Em minha opinião, os iogues tântricos antigos e modernos, os mahasiddhas, santos, filósofos tibetanos (gueshes) e outros Seres Sagrados que pesquisam o mundo interior e os físicos que investigam o mundo externo, independentemente uns dos outros, descobriram a verdade da vacuidade e da interdependência dos fenômenos. É claro que, da perspectiva budista, tudo isso é criado pela mente. Acreditamos que a investigação científica interna da mente sutil e da energia, realizada por muitas gerações de iogues, santos e grandes meditadores, é muito mais profunda e poderosa que a investigação científica do nível grosseiro, realizada por nossa geração atual. Entretanto, ambos parecem estar tocando a mesma realidade a partir de ângulos diferentes e em diferentes níveis.
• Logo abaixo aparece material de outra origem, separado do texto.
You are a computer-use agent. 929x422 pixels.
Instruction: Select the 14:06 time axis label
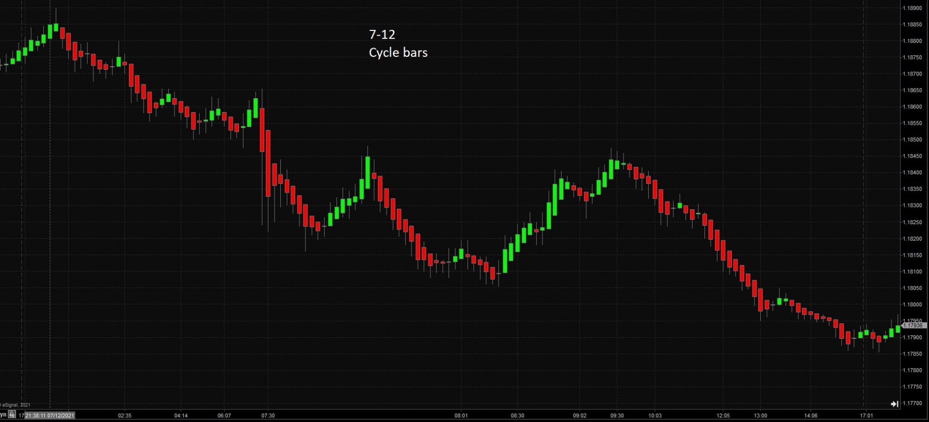(811, 415)
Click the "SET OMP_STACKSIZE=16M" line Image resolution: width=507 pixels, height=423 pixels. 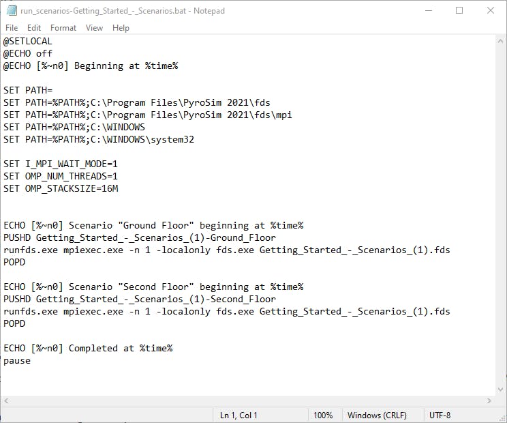pyautogui.click(x=61, y=188)
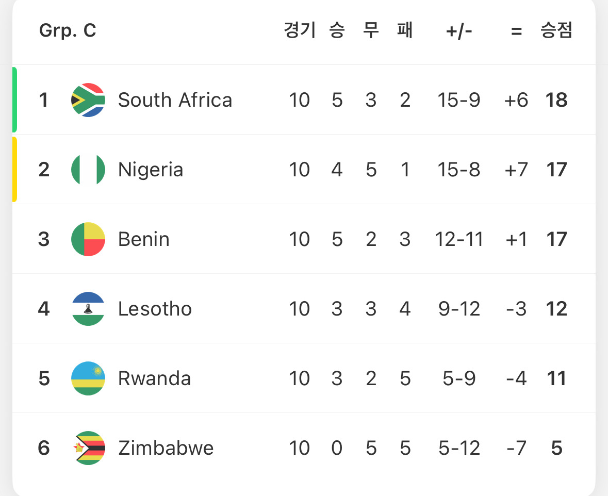The image size is (608, 496).
Task: Open the South Africa team page
Action: click(x=175, y=100)
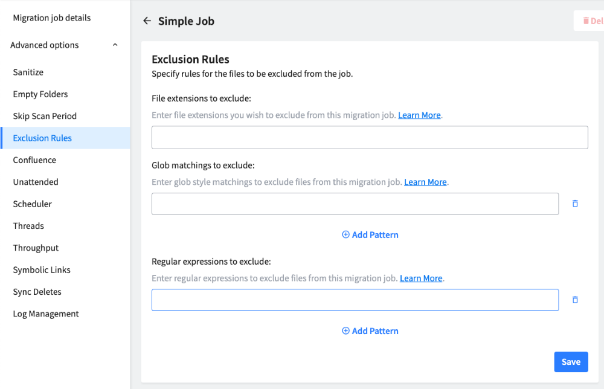
Task: Open Migration job details
Action: [50, 18]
Os cientistas estão tocando a vacuidade e o surgimento interdependente dos fenômenos do ponto de vista objetivo, no nível grosseiro, baseados nos objetos manifestos e no que pode ser registrado pelas máquinas e conceitualmente formulado pela matemática. Os mahasiddhas e grandes meditadores tocam a vacuidade diretamente, subjetivamente e sem conceitos, nos níveis sutil e muito sutil, baseados em sua experiência pessoal da dissolução de seus elementos, ventos e consciência; resultado do terem aprendido a cuidar de seus canais, ventos e gotas. Ambos estão tocando a vacuidade e o surgimento interdependente dos fenômenos utilizando as estruturas de suas próprias metodologias científicas.
• Os fenômenos físicos e mentais são vazios de existência em si mesmos, pois todos os fenômenos são projeções de nossa mente nos níveis grosseiro, sutil e muito sutil, e o criador supremo do universo fenomênico é nossa mente muito sutil de clara luz.
• Todos os fenômenos se manifestam interdependentemente e funcionam devido ao karma (a lei de causa e efeito). Podemos examinar níveis diferentes de surgimento interdependente dos fenômenos, desde o mais grosseiro (as coisas dependem de suas partes, causas e condições) até a interdependência no nível muito sutil, quando percebemos que nosso “rotular” mental dos fenômenos é o verdadeiro ato de criação que os traz à realidade.
• O macrocosmo é um reflexo do microcosmo e vice-versa.
Conforme posso entender, as idéias defendidas pelos cientistas são as seguintes:
• Nenhum fenômeno do mundo material existe de forma “concreta” substancial ou independente como normalmente aparenta. Verificando o interior dos átomos, não encontramos nada além de espaço e energia em movimento.
• Todos os fenômenos materiais estão se desintegrando e se transformando momento a momento, no nível sutil, de acordo com uma precisa lei de conservação da energia, segundo a qual a energia nunca pode ser perdida no universo e, assim, se transforma continuamente em novas formas.
• Todos os fenômenos do macrocosmo e do microcosmo são uma grande rede interdependente. O macrocosmo reflete-se no microcosmo tal como os campos eletromagnéticos de nossos corpos.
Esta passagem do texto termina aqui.